Taut and fraught with surprise twists, Hillier’s thriller is addictive.

“Free Abby Maddox, 2/10.”  Carved into the back of a murdered prostitute, these words resurrect a violent story that everyone thought had ended.

Picking up where Creep (2010) left off, the latest from Hillier reassembles a cast of characters facing the aftermath of serial killer Ethan Wolfe’s death. Dubbed the Tell Tale Heart killer, Wolfe had seduced and tortured psychology professor and recovering sex addict Sheila Tao. Now that Wolfe is dead and his girlfriend, Abby Maddox, has been incarcerated for attacking Detective Jerry Isaac, Sheila believes she can rebuild her life. Retired from the force and estranged from his wife, Jerry struggles to regain his confidence after Maddox’s attack.
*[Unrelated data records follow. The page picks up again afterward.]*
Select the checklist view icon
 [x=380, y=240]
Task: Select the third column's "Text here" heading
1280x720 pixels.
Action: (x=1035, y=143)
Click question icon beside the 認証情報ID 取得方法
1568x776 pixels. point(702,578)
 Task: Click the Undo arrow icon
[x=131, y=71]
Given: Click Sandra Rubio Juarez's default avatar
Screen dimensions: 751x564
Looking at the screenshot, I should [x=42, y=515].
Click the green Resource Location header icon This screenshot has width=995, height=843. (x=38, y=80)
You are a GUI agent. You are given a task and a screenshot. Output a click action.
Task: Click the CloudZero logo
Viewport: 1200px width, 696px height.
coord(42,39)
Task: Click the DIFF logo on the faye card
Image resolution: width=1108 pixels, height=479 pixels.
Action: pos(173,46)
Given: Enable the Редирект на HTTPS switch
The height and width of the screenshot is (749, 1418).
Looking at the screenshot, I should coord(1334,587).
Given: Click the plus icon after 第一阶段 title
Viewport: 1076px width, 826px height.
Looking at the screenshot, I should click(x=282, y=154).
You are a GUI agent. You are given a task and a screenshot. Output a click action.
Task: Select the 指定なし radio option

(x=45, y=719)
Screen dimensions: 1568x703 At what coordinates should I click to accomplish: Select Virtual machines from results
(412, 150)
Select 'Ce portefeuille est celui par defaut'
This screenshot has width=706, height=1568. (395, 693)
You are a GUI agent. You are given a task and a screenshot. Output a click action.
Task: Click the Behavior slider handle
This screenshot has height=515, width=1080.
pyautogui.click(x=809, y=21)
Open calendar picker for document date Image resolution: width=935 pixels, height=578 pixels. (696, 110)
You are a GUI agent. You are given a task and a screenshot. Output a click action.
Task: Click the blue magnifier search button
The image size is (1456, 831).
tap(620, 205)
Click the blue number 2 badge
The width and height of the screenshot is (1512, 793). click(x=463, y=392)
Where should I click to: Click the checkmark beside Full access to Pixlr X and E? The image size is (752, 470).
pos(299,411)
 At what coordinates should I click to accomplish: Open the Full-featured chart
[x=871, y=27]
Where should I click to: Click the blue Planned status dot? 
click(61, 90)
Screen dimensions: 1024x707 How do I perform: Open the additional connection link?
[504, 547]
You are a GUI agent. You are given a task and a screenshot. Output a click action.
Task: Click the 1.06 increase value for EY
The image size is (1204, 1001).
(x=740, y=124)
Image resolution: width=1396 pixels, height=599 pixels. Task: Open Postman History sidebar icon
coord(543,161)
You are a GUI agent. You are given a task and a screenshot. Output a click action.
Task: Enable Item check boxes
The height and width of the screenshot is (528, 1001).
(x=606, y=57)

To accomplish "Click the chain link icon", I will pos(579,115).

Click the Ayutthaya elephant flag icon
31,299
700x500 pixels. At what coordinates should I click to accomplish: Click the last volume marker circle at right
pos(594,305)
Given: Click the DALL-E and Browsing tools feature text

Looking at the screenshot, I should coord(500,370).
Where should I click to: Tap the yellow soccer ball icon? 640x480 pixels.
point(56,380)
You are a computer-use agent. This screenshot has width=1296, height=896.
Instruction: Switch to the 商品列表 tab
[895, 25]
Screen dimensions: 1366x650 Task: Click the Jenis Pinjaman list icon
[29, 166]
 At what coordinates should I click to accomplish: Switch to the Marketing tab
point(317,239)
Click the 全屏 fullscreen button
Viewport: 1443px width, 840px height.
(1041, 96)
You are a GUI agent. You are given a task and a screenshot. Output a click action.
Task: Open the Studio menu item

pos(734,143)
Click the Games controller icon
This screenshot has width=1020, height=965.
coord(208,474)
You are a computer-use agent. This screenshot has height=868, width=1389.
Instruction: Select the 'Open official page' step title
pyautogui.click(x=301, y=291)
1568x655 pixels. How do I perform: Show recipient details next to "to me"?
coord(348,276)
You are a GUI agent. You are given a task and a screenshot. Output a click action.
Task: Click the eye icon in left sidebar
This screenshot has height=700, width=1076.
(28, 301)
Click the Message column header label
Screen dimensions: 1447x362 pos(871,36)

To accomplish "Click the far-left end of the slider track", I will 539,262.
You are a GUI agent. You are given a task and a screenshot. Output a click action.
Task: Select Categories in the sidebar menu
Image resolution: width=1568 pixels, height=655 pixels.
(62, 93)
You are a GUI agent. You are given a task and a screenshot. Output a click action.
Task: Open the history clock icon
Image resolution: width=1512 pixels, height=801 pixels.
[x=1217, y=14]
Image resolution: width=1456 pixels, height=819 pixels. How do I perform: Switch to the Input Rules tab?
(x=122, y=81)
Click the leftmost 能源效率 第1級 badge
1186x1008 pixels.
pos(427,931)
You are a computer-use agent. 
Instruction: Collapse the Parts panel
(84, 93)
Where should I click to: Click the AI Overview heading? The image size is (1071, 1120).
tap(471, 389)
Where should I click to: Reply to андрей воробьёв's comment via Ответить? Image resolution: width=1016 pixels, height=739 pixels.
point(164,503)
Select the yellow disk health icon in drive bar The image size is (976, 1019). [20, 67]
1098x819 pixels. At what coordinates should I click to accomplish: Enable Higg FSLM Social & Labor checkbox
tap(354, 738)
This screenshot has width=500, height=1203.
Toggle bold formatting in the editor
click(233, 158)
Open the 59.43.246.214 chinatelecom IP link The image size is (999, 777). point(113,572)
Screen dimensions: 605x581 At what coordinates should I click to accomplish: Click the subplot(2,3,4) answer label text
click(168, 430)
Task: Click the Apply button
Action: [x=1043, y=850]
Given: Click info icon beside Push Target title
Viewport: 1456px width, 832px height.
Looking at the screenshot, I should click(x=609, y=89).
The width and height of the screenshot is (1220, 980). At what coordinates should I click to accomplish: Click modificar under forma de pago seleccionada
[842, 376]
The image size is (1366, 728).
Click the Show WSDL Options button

The scar she left on his throat is simply the physical manifestation of the scars within his psyche. Suddenly, the wary peace is shattered, and Jerry’s partner calls him back to help with a murder case. The corpse bears a strong resemblance to Maddox, and the killer has strangled her with a zip tie. The message carved into her back prophesies nine more victims. Who is willing to kill for Maddox’s freedom? Twists and turns reveal a website devoted to freeing Maddox, a trash bag full of fan letters to Maddox and a mysterious young man hiring prostitutes online. Jerry isn’t quite ready to cope with this case, particularly when the only leads seem to lie in Maddox’s hands. Even more strange, Maddox wants to talk to Sheila. Luckily, Jerry has a new intern, Danny. Studying to become a criminologist, Danny is, of course, intrigued by the case. Her fresh-faced interest, energy and technological skills rejuvenate Jerry’s hunt. Yet as the kill count mounts, he has to begin to wonder: Is someone orchestrating everyone’s every move? The second book in this series leaves readers hungry for the next.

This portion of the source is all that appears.